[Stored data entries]

-.-.-

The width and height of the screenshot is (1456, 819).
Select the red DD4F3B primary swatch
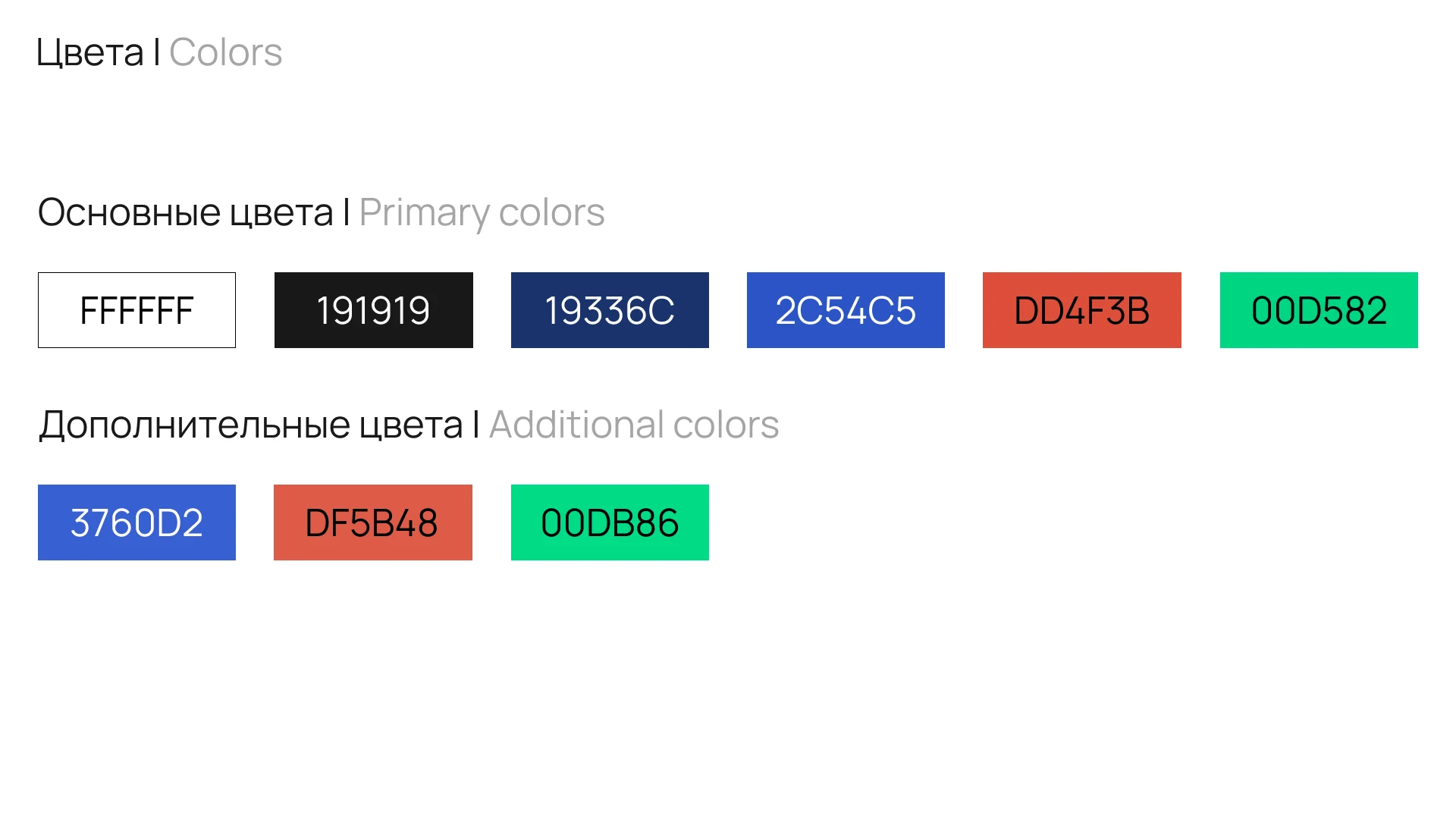click(x=1081, y=310)
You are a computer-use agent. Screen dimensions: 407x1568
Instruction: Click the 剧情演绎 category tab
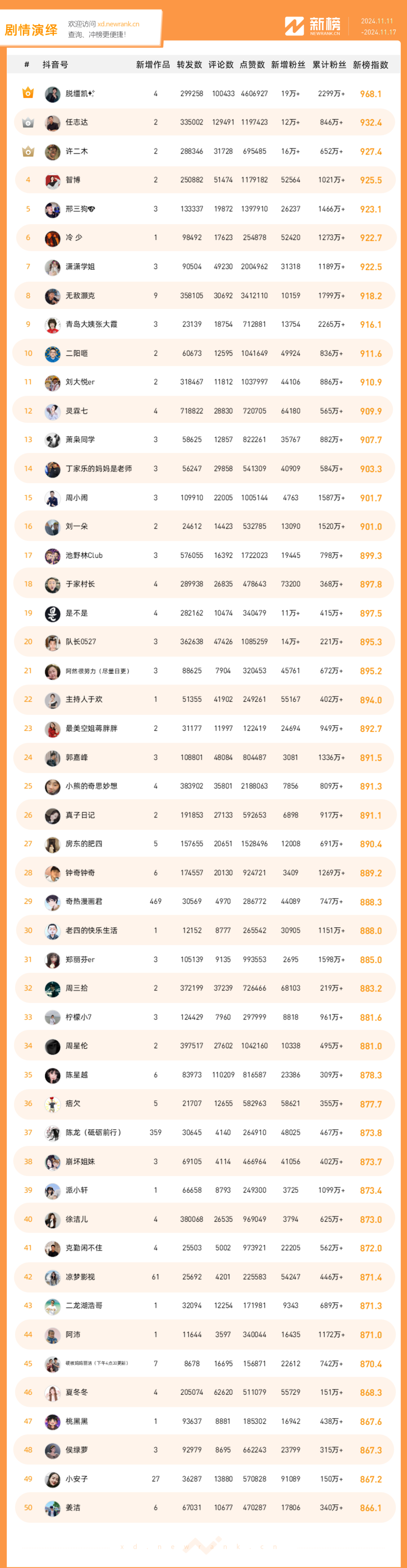click(31, 29)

-.-.-

» **TASK ITEM**:
Retype each of the entries above exactly as it appears, with no pictures.

» **WRITTEN ANSWER**:
The width and height of the screenshot is (1456, 819).
Select the red DD4F3B primary swatch
click(x=1081, y=310)
You are a computer-use agent. Screen dimensions: 407x1568
Instruction: Click the 剧情演绎 category tab
click(31, 29)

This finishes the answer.